Assignment: Transcription of the full listing is required, character for character.

Data:
══════
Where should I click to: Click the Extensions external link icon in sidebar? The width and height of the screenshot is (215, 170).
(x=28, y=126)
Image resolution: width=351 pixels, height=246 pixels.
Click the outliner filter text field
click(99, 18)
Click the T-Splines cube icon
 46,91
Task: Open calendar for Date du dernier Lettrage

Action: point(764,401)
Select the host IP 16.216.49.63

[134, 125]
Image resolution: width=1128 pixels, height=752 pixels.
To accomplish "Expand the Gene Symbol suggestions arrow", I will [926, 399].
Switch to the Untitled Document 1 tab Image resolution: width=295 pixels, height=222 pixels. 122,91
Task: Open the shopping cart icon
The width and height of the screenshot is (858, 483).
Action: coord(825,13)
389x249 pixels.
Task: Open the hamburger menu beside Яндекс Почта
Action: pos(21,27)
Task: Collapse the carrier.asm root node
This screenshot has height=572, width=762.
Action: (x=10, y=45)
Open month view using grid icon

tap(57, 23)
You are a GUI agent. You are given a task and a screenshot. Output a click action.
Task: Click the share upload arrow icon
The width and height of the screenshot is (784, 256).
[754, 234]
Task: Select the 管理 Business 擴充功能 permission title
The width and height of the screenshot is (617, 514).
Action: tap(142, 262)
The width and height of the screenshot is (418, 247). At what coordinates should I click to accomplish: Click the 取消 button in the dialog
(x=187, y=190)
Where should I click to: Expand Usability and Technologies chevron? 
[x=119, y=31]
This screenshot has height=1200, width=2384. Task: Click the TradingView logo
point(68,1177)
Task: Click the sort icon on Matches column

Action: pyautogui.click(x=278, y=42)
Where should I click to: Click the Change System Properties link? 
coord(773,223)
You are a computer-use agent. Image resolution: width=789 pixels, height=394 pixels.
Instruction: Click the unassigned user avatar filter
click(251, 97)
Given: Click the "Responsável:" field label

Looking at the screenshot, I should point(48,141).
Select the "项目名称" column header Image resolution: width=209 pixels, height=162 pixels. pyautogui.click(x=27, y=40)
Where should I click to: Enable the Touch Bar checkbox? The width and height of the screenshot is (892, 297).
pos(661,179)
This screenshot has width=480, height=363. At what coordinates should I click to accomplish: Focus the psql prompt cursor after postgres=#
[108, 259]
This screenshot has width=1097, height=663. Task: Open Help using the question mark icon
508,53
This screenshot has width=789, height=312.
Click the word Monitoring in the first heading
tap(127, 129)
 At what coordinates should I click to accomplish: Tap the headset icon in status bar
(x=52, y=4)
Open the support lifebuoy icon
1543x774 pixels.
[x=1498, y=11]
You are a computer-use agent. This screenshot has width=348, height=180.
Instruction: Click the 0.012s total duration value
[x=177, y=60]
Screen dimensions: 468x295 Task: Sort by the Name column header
══════
Problem solution:
Where should I click to: Click the Extensions external link icon in sidebar? The width and height of the screenshot is (215, 170).
(x=28, y=126)
Image resolution: width=351 pixels, height=246 pixels.
Click the outliner filter text field
click(99, 18)
Click the T-Splines cube icon
 46,91
Task: Open calendar for Date du dernier Lettrage

Action: point(764,401)
Select the host IP 16.216.49.63

[134, 125]
Image resolution: width=1128 pixels, height=752 pixels.
To accomplish "Expand the Gene Symbol suggestions arrow", I will [926, 399].
Switch to the Untitled Document 1 tab Image resolution: width=295 pixels, height=222 pixels. 122,91
Task: Open the shopping cart icon
The width and height of the screenshot is (858, 483).
Action: coord(825,13)
389x249 pixels.
Task: Open the hamburger menu beside Яндекс Почта
Action: pos(21,27)
Task: Collapse the carrier.asm root node
This screenshot has height=572, width=762.
Action: (x=10, y=45)
Open month view using grid icon

tap(57, 23)
You are a GUI agent. You are given a task and a screenshot. Output a click action.
Task: Click the share upload arrow icon
The width and height of the screenshot is (784, 256).
[754, 234]
Task: Select the 管理 Business 擴充功能 permission title
The width and height of the screenshot is (617, 514).
Action: tap(142, 262)
The width and height of the screenshot is (418, 247). At what coordinates should I click to accomplish: Click the 取消 button in the dialog
(x=187, y=190)
Where should I click to: Expand Usability and Technologies chevron? 
[x=119, y=31]
This screenshot has height=1200, width=2384. Task: Click the TradingView logo
point(68,1177)
Task: Click the sort icon on Matches column

Action: pyautogui.click(x=278, y=42)
Where should I click to: Click the Change System Properties link? 
coord(773,223)
You are a computer-use agent. Image resolution: width=789 pixels, height=394 pixels.
Instruction: Click the unassigned user avatar filter
click(251, 97)
Given: Click the "Responsável:" field label

Looking at the screenshot, I should point(48,141).
Select the "项目名称" column header Image resolution: width=209 pixels, height=162 pixels. pyautogui.click(x=27, y=40)
Where should I click to: Enable the Touch Bar checkbox? The width and height of the screenshot is (892, 297).
pos(661,179)
This screenshot has width=480, height=363. At what coordinates should I click to accomplish: Focus the psql prompt cursor after postgres=#
[108, 259]
This screenshot has width=1097, height=663. Task: Open Help using the question mark icon
508,53
This screenshot has width=789, height=312.
Click the word Monitoring in the first heading
tap(127, 129)
 At what coordinates should I click to accomplish: Tap the headset icon in status bar
(x=52, y=4)
Open the support lifebuoy icon
1543x774 pixels.
[x=1498, y=11]
You are a computer-use agent. This screenshot has width=348, height=180.
Instruction: Click the 0.012s total duration value
[x=177, y=60]
Screen dimensions: 468x295 Task: Sort by the Name column header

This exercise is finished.